From spring into summer
The transition from spring to summer is probably the best
time in a garden and however unpredictable the weather may be. Rosemary
Verey reflects and explains how to plan for an even better next year.
How lucky we are in England to have a true spring, happening slowly
so we can enjoy each treasure as it comes through in the garden.
This year April showers lasting an hour or two continued well into
May. I am always amazed at how the flowers accept this with equanimity
and quickly raise their heads when the sun dries their petals. Looking
back through my diaries a typical entry for now reads: ‘morning
wet, then the wind changed and the sun shone all afternoon,’
More than at any other time of the year the garden changes daily. To
enjoy it fully go out every morning, if you have time, and evening when
you return from work. Everywhere new stems are pushing up, new leaves
unfolding and new buds opening.
Normally the daffodils are over by mid-May and despite the weather
this was the case this year. At Barnsley, where they grow in borders,
we leave them so they build up and expand every year. I think tying
the stems into bundles is hideous and you don’t have to wait forever
before cutting them down. RHS Trials at Wisley showed that you can do
this six weeks after peak flowering without damaging future flowering.
While these spring joys are fresh in your mind this is the time to
note down changes and additions you want to make so that in the autumn,
when you are planting new bulbs, you haven’t forgotten. I have
noticed that my double daffodils ‘White Lion‘ and ‘Mount
Hood’ have both reduced in numbers and I have made a note to replenish
them.
There were gaps as well so I have noted in the same place to ‘plant
more crocuses down the middle of the beds and clumps of Iris reticulata
in the corners, to bring the garden to life in early-spring.’
I find red tulips difficult to place. They are too strident close to
the gentle colours of spring blossoms. At Barnsley we restrict them
to under the laburnum walk where they have flowered for years.
The late My Hoog of Van Tubergens in Holland recommended the Darwin
hybrid ‘T. Apeldoorn’, and advised planting each bulb very
deeply. I have supplemented with another tulip, ‘London’.
He also sent us 200 Allium aflatunense to synchronise with the laburnum
and we added wisteria (influenced by the garden designer Russell Page)

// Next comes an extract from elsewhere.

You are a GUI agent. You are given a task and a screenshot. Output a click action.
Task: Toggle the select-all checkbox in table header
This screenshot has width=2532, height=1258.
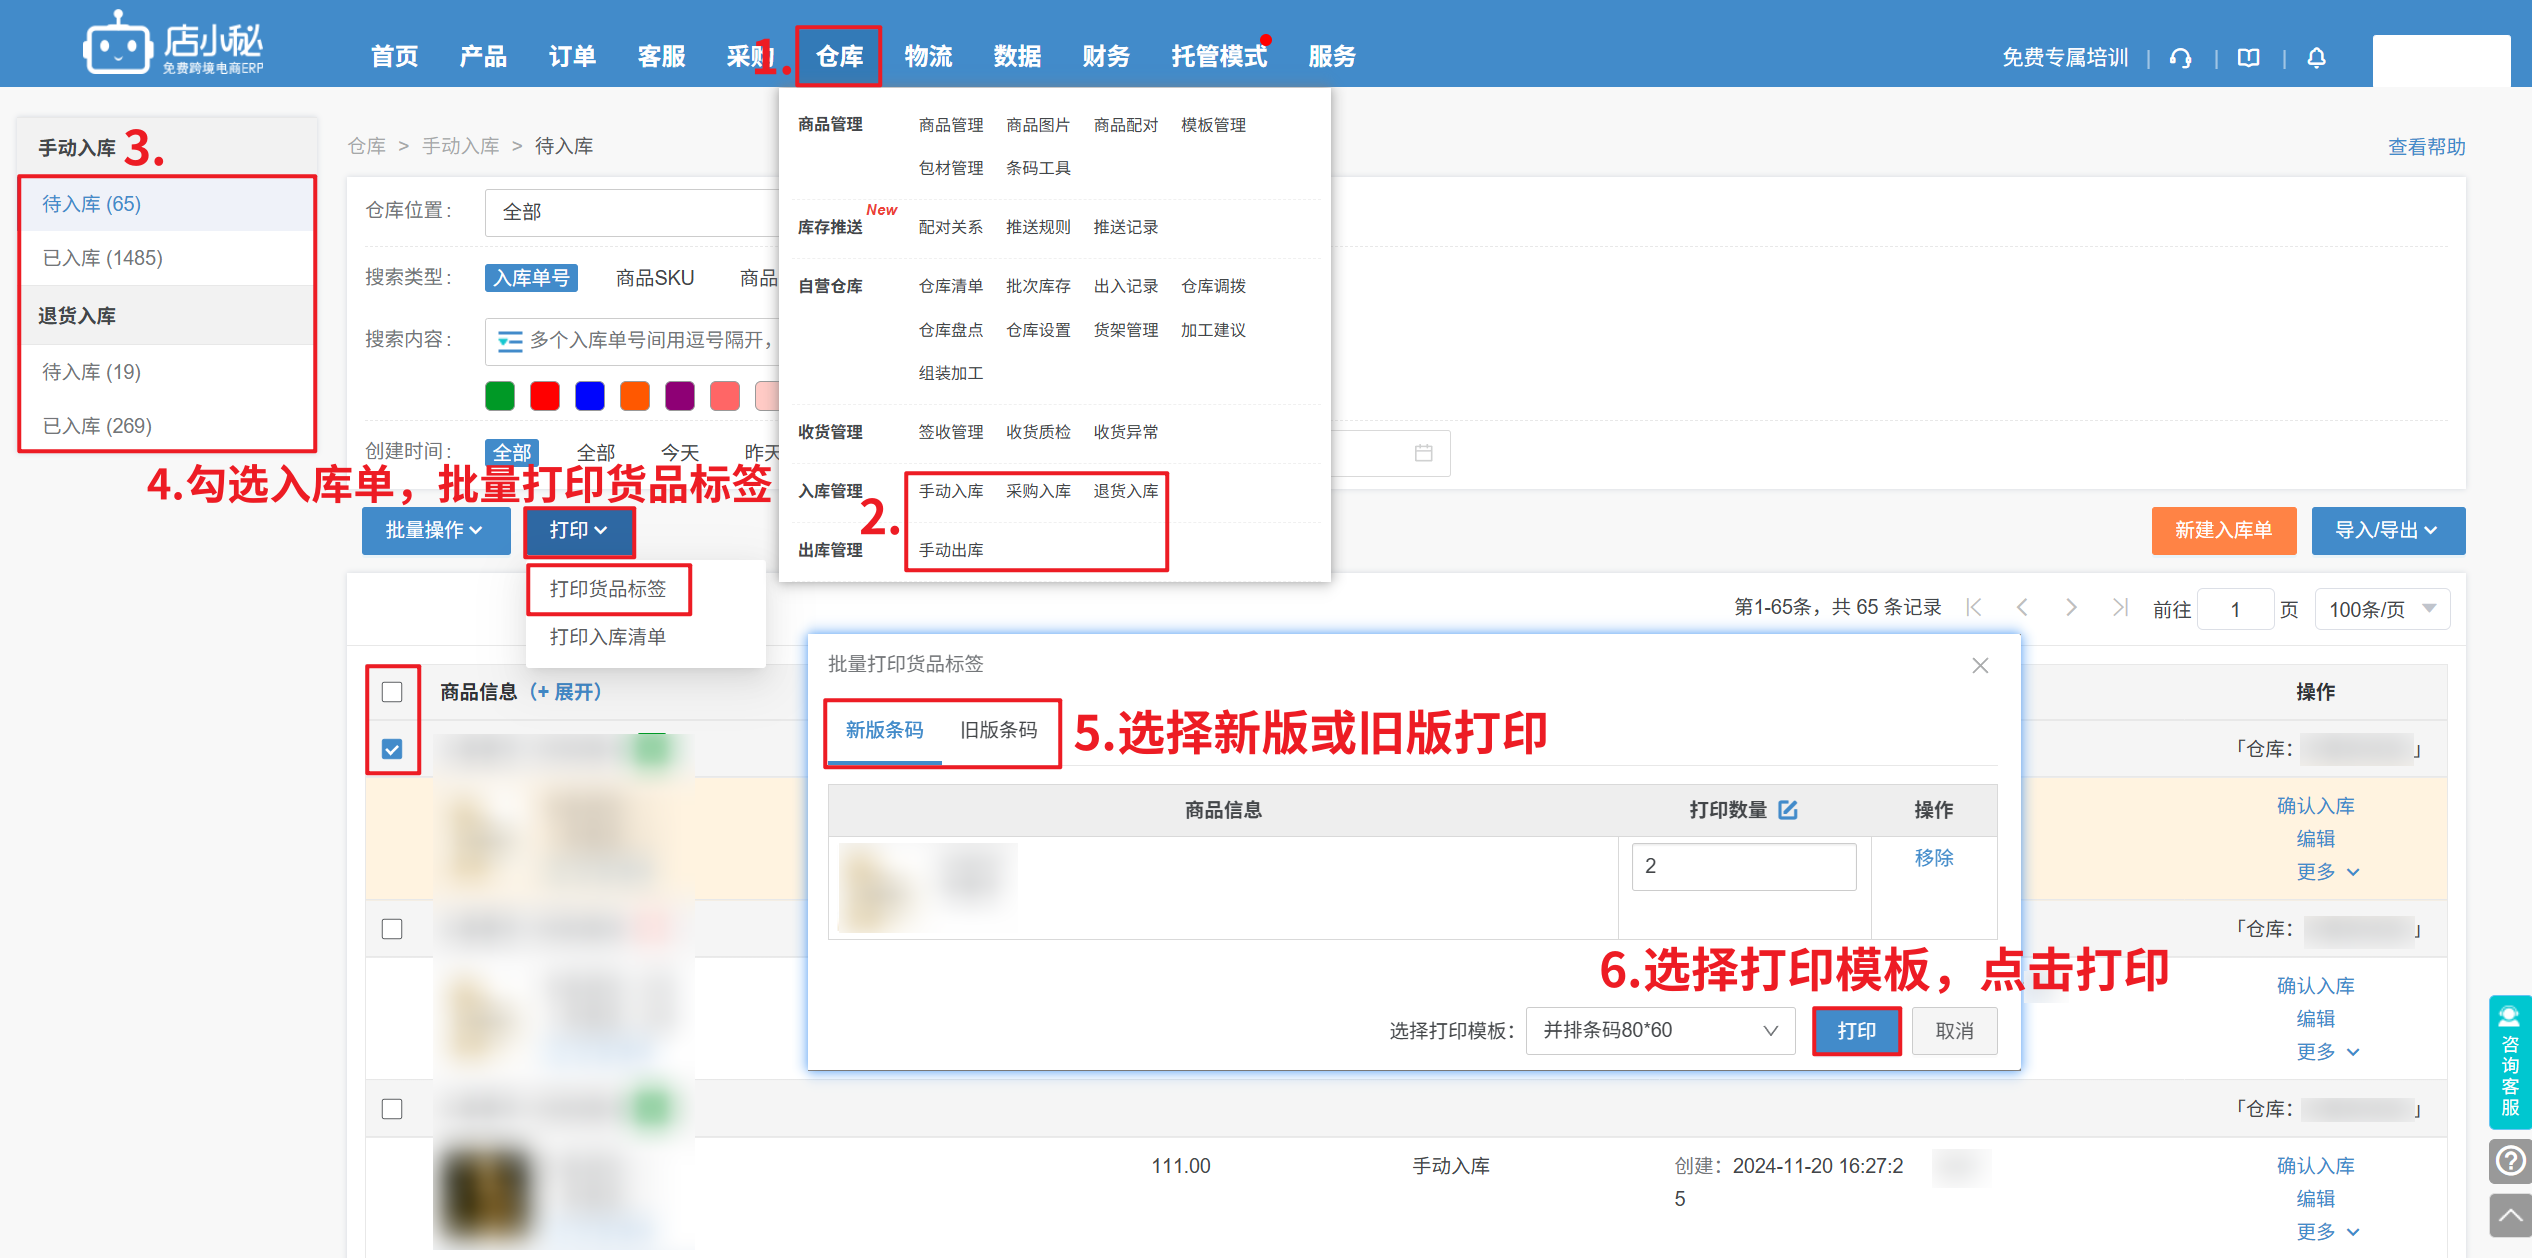pos(392,692)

to harmonise with the mauve and yellow. And so this is the composition
of one of the garden’s best-known features, at its best right
now from the middle of May through to early-June.
In another part of the garden the rock rose path is in full colour
by the end of May. The path is a prominent feature in front of the house,
dividing lawns and beds and lined with dark yews. Compared to the carefully
composed shades of yellow and mauve in the laburnum walk, I am always
excited by the explosion of the rock roses into reds and oranges –
clashing colours can be vibrant and pleasing.

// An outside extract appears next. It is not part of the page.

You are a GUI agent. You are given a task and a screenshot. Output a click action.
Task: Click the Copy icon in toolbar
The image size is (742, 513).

And soon we’ll be into rose season. I greatly enjoyed the new
roses that the leading grower David Austin launched on his stand at
Chelsea. They are all fragrant and ‘Malvern Hills’ is a
climber with luxuriant rich double yellow flowers. ‘William Shakespeare’
(pictured above) honours the man of the millennium and is irresistible
crimson turning to purple. More notes to make for future orders, but
good things are always worth waiting for and you must remember how much
gardening is in the mind, thinking, planning.